begin SUPPLIED MATERIAL
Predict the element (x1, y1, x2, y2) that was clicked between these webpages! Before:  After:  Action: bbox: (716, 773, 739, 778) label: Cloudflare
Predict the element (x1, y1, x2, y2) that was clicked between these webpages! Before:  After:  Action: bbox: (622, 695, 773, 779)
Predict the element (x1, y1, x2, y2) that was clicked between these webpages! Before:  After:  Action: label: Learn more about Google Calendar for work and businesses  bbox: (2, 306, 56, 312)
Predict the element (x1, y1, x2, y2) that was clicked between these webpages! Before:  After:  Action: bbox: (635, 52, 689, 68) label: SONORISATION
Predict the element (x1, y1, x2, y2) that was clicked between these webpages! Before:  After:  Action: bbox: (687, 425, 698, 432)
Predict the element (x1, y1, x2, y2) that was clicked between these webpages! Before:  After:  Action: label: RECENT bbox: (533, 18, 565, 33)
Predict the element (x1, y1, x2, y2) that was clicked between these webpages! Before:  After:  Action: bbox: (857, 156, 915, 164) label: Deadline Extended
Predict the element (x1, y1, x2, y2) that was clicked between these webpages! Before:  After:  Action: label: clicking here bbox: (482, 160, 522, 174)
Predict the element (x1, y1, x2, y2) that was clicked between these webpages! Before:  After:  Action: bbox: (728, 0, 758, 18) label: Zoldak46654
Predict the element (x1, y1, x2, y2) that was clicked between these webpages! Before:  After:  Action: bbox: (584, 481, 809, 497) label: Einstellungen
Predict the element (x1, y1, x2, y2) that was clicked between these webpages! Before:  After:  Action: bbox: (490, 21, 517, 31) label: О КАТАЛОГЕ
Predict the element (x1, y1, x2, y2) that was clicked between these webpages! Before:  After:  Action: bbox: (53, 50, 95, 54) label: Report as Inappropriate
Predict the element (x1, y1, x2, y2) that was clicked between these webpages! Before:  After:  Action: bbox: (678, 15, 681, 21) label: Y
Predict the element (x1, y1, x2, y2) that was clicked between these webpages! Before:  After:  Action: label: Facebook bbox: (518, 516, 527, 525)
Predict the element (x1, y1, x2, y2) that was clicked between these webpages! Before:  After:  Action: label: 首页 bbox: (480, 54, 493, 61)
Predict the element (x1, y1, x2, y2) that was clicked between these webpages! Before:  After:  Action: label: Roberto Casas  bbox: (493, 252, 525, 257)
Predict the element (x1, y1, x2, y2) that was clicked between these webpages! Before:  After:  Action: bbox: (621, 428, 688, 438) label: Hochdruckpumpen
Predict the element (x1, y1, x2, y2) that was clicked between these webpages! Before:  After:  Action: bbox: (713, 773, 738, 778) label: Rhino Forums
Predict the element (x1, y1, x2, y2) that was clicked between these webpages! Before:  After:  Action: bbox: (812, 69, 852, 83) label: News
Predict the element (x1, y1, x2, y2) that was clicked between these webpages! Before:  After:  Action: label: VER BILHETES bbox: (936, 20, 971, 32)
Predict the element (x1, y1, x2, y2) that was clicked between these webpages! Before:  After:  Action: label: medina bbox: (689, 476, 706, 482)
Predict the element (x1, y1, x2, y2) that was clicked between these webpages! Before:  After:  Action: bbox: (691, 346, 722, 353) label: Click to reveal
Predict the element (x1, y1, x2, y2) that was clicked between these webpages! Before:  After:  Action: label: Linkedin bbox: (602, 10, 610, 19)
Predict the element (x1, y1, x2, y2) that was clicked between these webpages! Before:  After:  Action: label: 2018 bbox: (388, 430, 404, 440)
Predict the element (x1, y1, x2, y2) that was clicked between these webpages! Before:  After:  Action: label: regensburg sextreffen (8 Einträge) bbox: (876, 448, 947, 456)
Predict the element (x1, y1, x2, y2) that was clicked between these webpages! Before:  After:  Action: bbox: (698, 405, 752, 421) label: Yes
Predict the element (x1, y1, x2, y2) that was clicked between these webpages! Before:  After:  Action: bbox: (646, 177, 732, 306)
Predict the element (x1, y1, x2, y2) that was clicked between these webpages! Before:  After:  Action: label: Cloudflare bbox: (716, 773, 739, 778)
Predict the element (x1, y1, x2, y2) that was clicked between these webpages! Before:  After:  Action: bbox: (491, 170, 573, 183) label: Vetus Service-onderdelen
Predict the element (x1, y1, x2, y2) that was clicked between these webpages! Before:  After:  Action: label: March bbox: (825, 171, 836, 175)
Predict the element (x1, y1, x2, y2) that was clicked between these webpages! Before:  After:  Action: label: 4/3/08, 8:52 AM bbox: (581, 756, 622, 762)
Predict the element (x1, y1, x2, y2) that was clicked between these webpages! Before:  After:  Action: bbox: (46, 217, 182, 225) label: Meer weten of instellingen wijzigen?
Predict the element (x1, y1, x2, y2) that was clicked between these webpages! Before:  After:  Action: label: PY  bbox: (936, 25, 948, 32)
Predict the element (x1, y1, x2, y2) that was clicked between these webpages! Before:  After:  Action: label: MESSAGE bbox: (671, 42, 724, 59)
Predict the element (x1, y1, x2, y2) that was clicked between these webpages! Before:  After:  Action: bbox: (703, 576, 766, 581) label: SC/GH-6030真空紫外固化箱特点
end SUPPLIED MATERIAL
TASK TO COMPLETE: Arrange this listing as a two-column CSV with the header row input,output, one row per entry, putting each entry's text under input and its answer under output. Enclose every field in double quotes and replace any line breaks with spaces.

WRITTEN RESPONSE:
input,output
"Predict the element (x1, y1, x2, y2) that was clicked between these webpages! Before:  After:","Action: bbox: (716, 773, 739, 778) label: Cloudflare"
"Predict the element (x1, y1, x2, y2) that was clicked between these webpages! Before:  After:","Action: bbox: (622, 695, 773, 779)"
"Predict the element (x1, y1, x2, y2) that was clicked between these webpages! Before:  After:","Action: label: Learn more about Google Calendar for work and businesses  bbox: (2, 306, 56, 312)"
"Predict the element (x1, y1, x2, y2) that was clicked between these webpages! Before:  After:","Action: bbox: (635, 52, 689, 68) label: SONORISATION"
"Predict the element (x1, y1, x2, y2) that was clicked between these webpages! Before:  After:","Action: bbox: (687, 425, 698, 432)"
"Predict the element (x1, y1, x2, y2) that was clicked between these webpages! Before:  After:","Action: label: RECENT bbox: (533, 18, 565, 33)"
"Predict the element (x1, y1, x2, y2) that was clicked between these webpages! Before:  After:","Action: bbox: (857, 156, 915, 164) label: Deadline Extended"
"Predict the element (x1, y1, x2, y2) that was clicked between these webpages! Before:  After:","Action: label: clicking here bbox: (482, 160, 522, 174)"
"Predict the element (x1, y1, x2, y2) that was clicked between these webpages! Before:  After:","Action: bbox: (728, 0, 758, 18) label: Zoldak46654"
"Predict the element (x1, y1, x2, y2) that was clicked between these webpages! Before:  After:","Action: bbox: (584, 481, 809, 497) label: Einstellungen"
"Predict the element (x1, y1, x2, y2) that was clicked between these webpages! Before:  After:","Action: bbox: (490, 21, 517, 31) label: О КАТАЛОГЕ"
"Predict the element (x1, y1, x2, y2) that was clicked between these webpages! Before:  After:","Action: bbox: (53, 50, 95, 54) label: Report as Inappropriate"
"Predict the element (x1, y1, x2, y2) that was clicked between these webpages! Before:  After:","Action: bbox: (678, 15, 681, 21) label: Y"
"Predict the element (x1, y1, x2, y2) that was clicked between these webpages! Before:  After:","Action: label: Facebook bbox: (518, 516, 527, 525)"
"Predict the element (x1, y1, x2, y2) that was clicked between these webpages! Before:  After:","Action: label: 首页 bbox: (480, 54, 493, 61)"
"Predict the element (x1, y1, x2, y2) that was clicked between these webpages! Before:  After:","Action: label: Roberto Casas  bbox: (493, 252, 525, 257)"
"Predict the element (x1, y1, x2, y2) that was clicked between these webpages! Before:  After:","Action: bbox: (621, 428, 688, 438) label: Hochdruckpumpen"
"Predict the element (x1, y1, x2, y2) that was clicked between these webpages! Before:  After:","Action: bbox: (713, 773, 738, 778) label: Rhino Forums"
"Predict the element (x1, y1, x2, y2) that was clicked between these webpages! Before:  After:","Action: bbox: (812, 69, 852, 83) label: News"
"Predict the element (x1, y1, x2, y2) that was clicked between these webpages! Before:  After:","Action: label: VER BILHETES bbox: (936, 20, 971, 32)"
"Predict the element (x1, y1, x2, y2) that was clicked between these webpages! Before:  After:","Action: label: medina bbox: (689, 476, 706, 482)"
"Predict the element (x1, y1, x2, y2) that was clicked between these webpages! Before:  After:","Action: bbox: (691, 346, 722, 353) label: Click to reveal"
"Predict the element (x1, y1, x2, y2) that was clicked between these webpages! Before:  After:","Action: label: Linkedin bbox: (602, 10, 610, 19)"
"Predict the element (x1, y1, x2, y2) that was clicked between these webpages! Before:  After:","Action: label: 2018 bbox: (388, 430, 404, 440)"
"Predict the element (x1, y1, x2, y2) that was clicked between these webpages! Before:  After:","Action: label: regensburg sextreffen (8 Einträge) bbox: (876, 448, 947, 456)"
"Predict the element (x1, y1, x2, y2) that was clicked between these webpages! Before:  After:","Action: bbox: (698, 405, 752, 421) label: Yes"
"Predict the element (x1, y1, x2, y2) that was clicked between these webpages! Before:  After:","Action: bbox: (646, 177, 732, 306)"
"Predict the element (x1, y1, x2, y2) that was clicked between these webpages! Before:  After:","Action: label: Cloudflare bbox: (716, 773, 739, 778)"
"Predict the element (x1, y1, x2, y2) that was clicked between these webpages! Before:  After:","Action: bbox: (491, 170, 573, 183) label: Vetus Service-onderdelen"
"Predict the element (x1, y1, x2, y2) that was clicked between these webpages! Before:  After:","Action: label: March bbox: (825, 171, 836, 175)"
"Predict the element (x1, y1, x2, y2) that was clicked between these webpages! Before:  After:","Action: label: 4/3/08, 8:52 AM bbox: (581, 756, 622, 762)"
"Predict the element (x1, y1, x2, y2) that was clicked between these webpages! Before:  After:","Action: bbox: (46, 217, 182, 225) label: Meer weten of instellingen wijzigen?"
"Predict the element (x1, y1, x2, y2) that was clicked between these webpages! Before:  After:","Action: label: PY  bbox: (936, 25, 948, 32)"
"Predict the element (x1, y1, x2, y2) that was clicked between these webpages! Before:  After:","Action: label: MESSAGE bbox: (671, 42, 724, 59)"
"Predict the element (x1, y1, x2, y2) that was clicked between these webpages! Before:  After:","Action: bbox: (703, 576, 766, 581) label: SC/GH-6030真空紫外固化箱特点"